One such new study in NN called around the sinusoidal activation functions. These NN are mostly not used in today’s scenario of ML mainly because it is difficult to train them. This article highlights a research case where it clarifies the reasons for problems in sinusoidal activation functions and their usage in NN.

What Is An Activation Function?

NN contains three layers in their structure:

  1. Input
  2. Output
  3. Hidden layers

The hidden layers process and compute based on the input received and pass the output (results) to the output layers. Now, activation functions act as values to transform non-linearity in the algorithm into a linear model. While this may not happen completely, this transformation process will decide the “activation” of the neurons in the layer.

In other words, activation functions initiate neuron activity based on their weights and biases present in the network.

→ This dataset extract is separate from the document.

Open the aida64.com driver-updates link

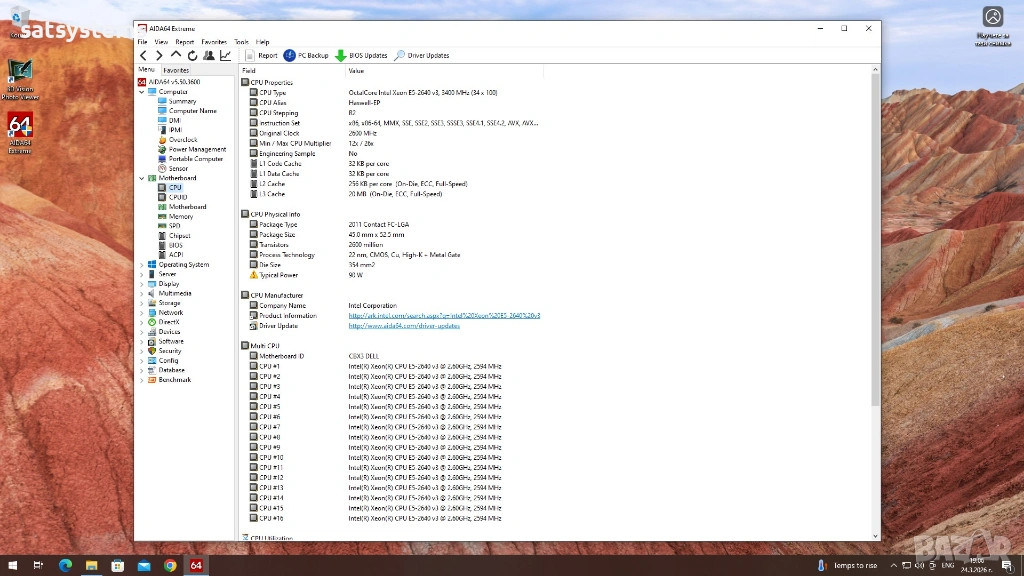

This is necessary to reduce errors and achieve a technique known as backpropagation — essential for NN.

Sinusoidal Activation Functions: Inherent Problems

Activation functions in today’s deep NN framework generally incorporate non-periodic functions. Popular functions like sigmoid and rectifier linear unit (ReLU), are most popular. In a study conducted by academics at Tampere University of Technology, Finland, they analysed periodic activation functions such as sine waves and presented a basis for algorithms to learn faster using sinusoidal activation functions.

They propounded that the non-monotonicity in periodic functions such as sine functions would make the activations fluctuate between strong and weak activations. They said:

“Excluding the trivial case of constant functions, periodic functions are non-quasiconvex, and therefore non-monotonic. This means that for a periodic activation function, as the correlation with the input increases the activation will oscillate between stronger and weaker activations. This apparently undesirable behavior might suggest that periodic functions might be just as undesirable as activation functions in a typical learning task.”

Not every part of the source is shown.